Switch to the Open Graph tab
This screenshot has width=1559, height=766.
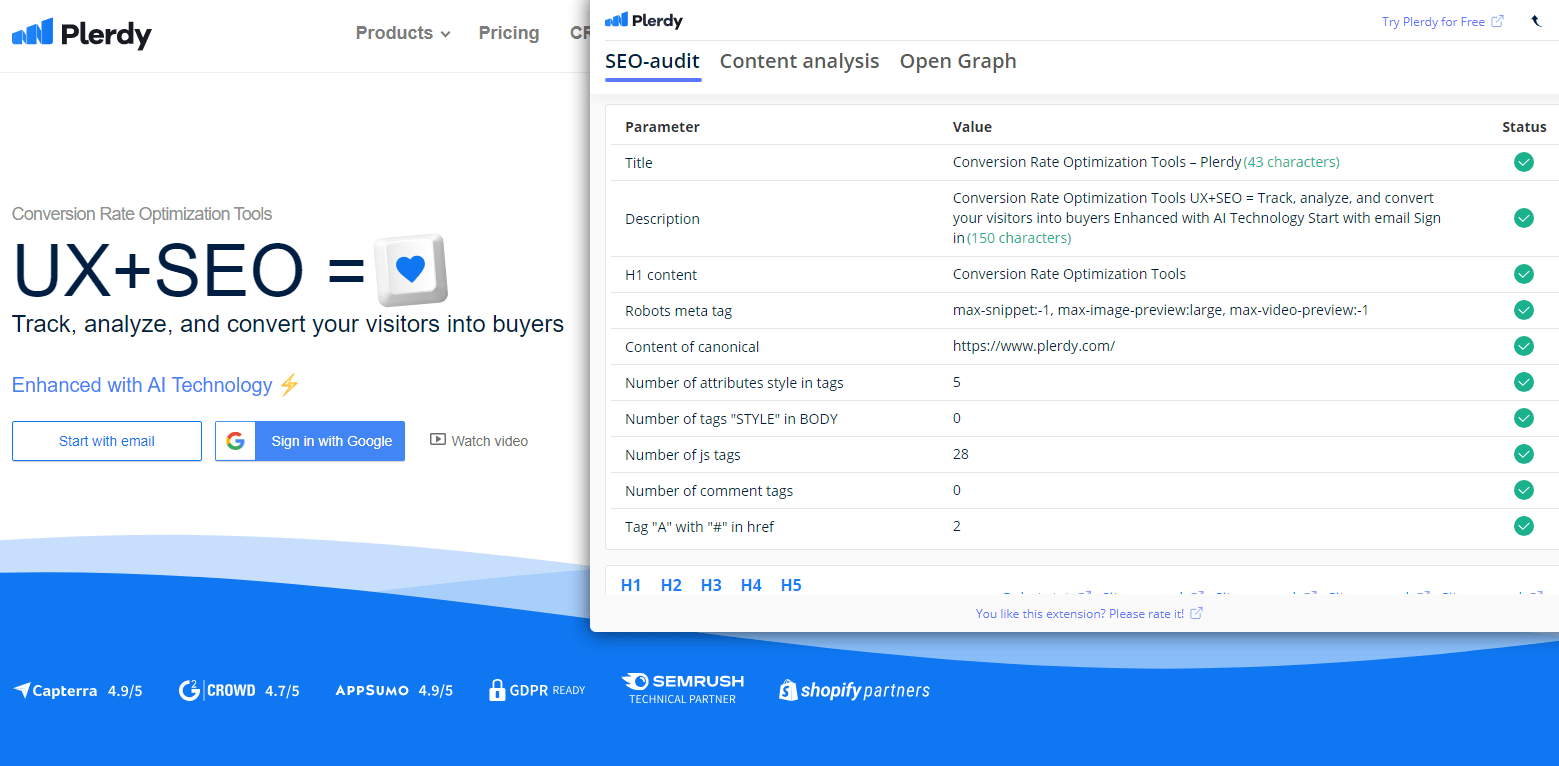(957, 61)
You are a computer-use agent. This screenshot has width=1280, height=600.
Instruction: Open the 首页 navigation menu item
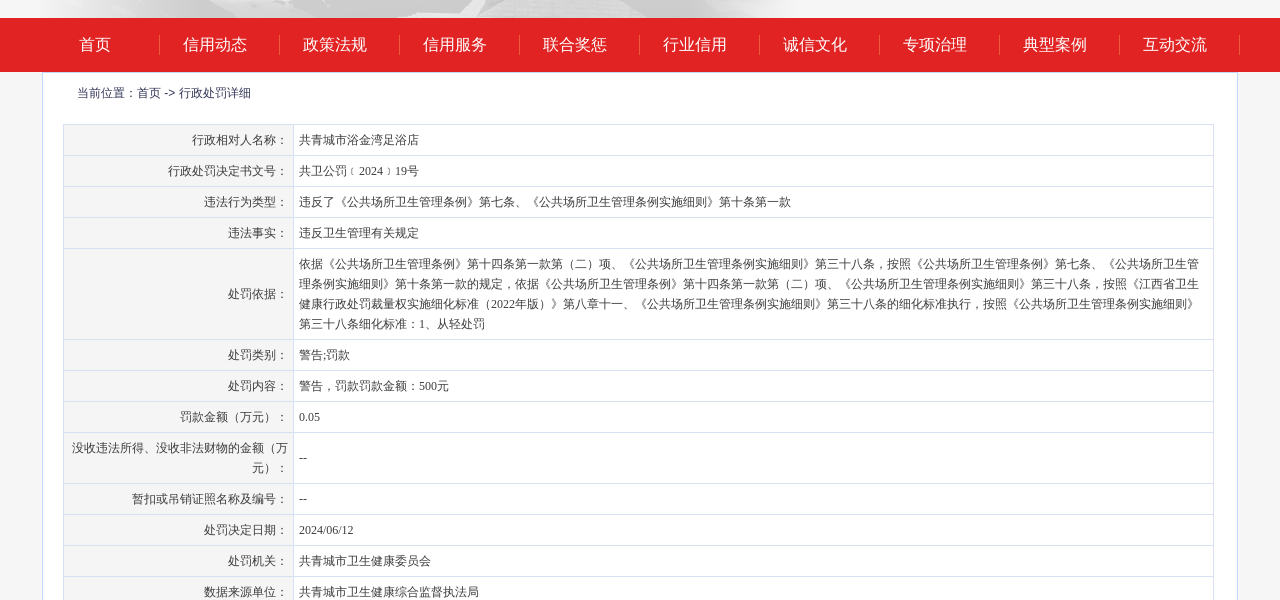click(95, 45)
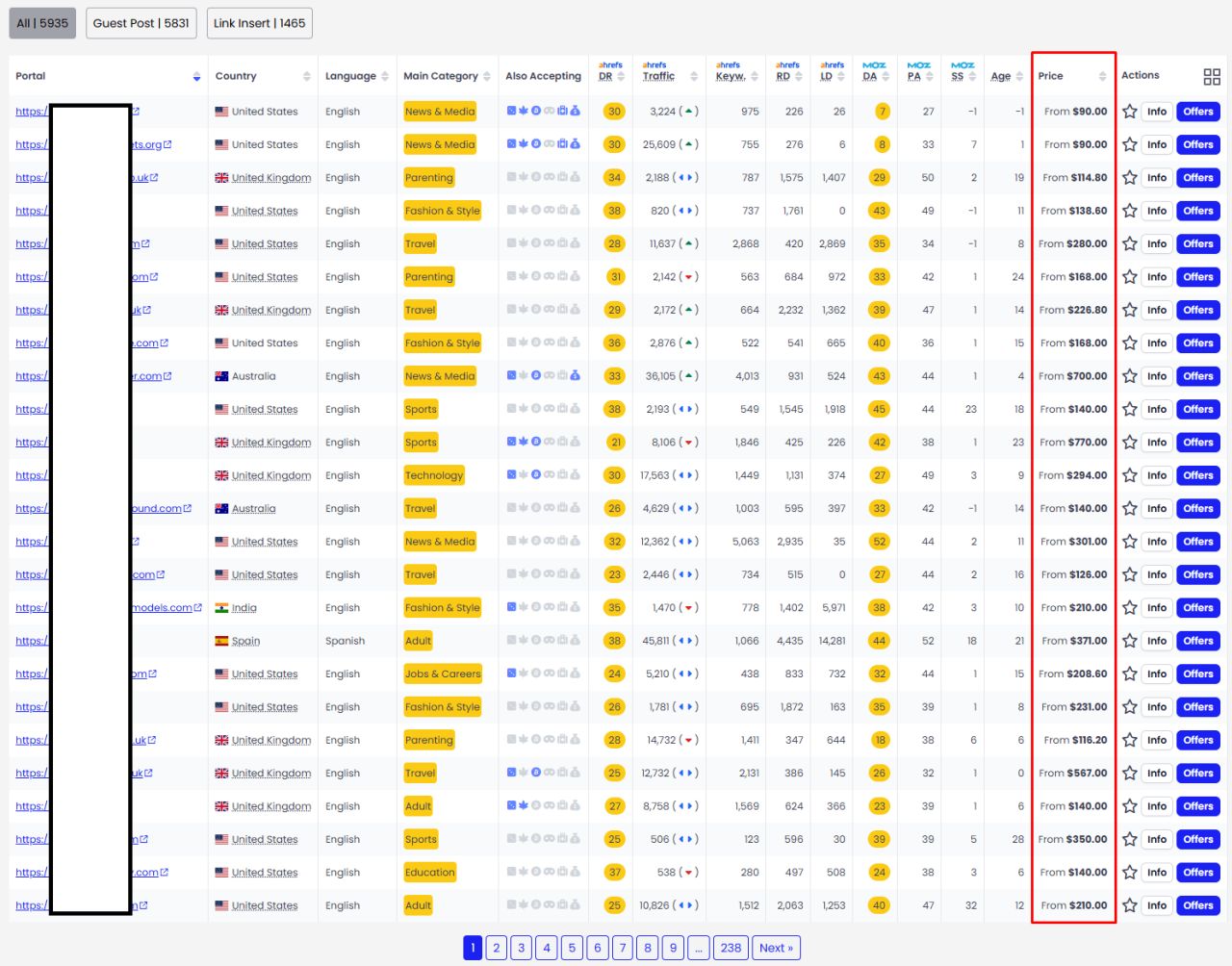Screen dimensions: 1232x966
Task: Jump to page 238 in pagination
Action: (731, 948)
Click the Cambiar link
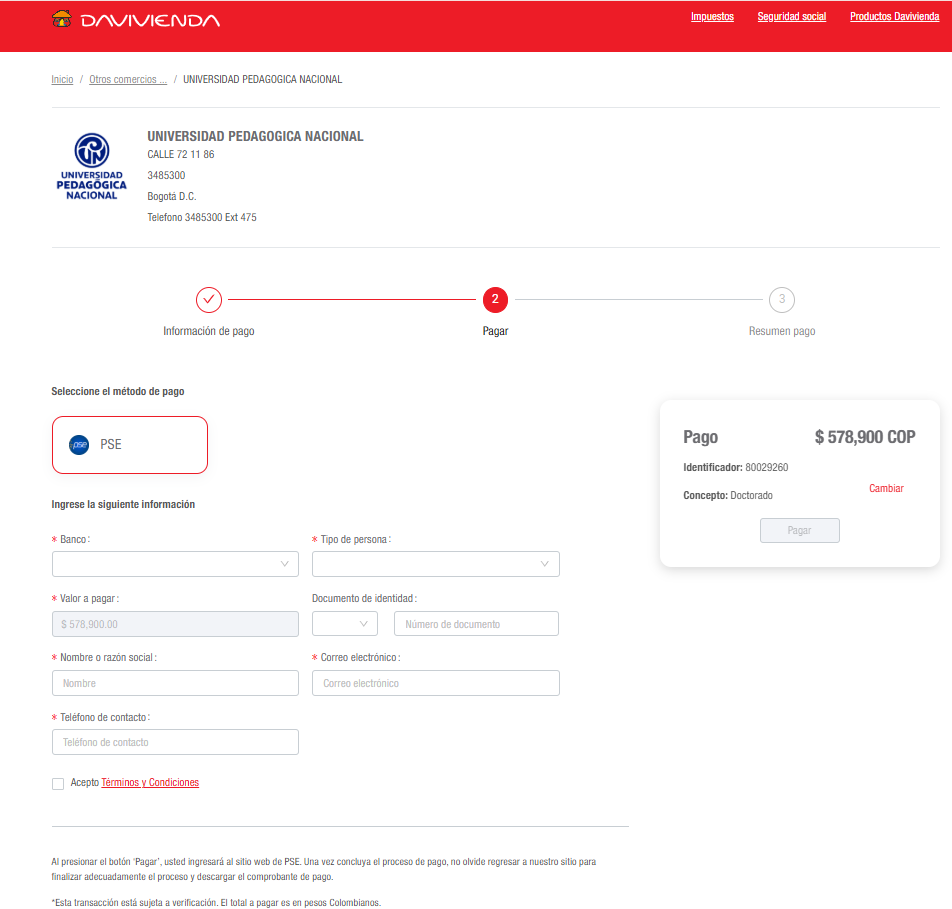The image size is (952, 909). [886, 489]
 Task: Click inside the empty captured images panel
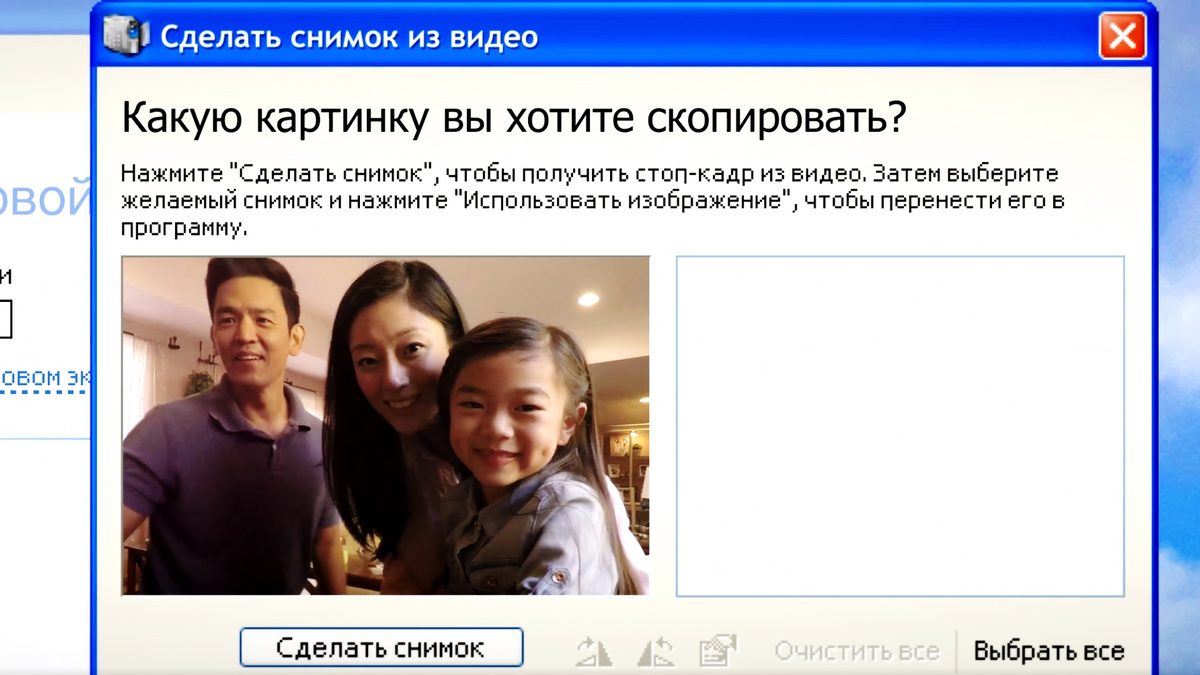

+ + +

Copy every line of the records above word for word, omitting the pictures.

Switch to the Open Graph tab
This screenshot has width=1559, height=766.
(957, 61)
You are a computer-use agent. This screenshot has width=1280, height=600.
Instruction: Open the 首页 navigation menu item
click(95, 45)
Screen dimensions: 1232x966
Task: Jump to page 238 in pagination
Action: (731, 948)
Click the Cambiar link
The image size is (952, 909). [886, 489]
 Task: Click inside the empty captured images panel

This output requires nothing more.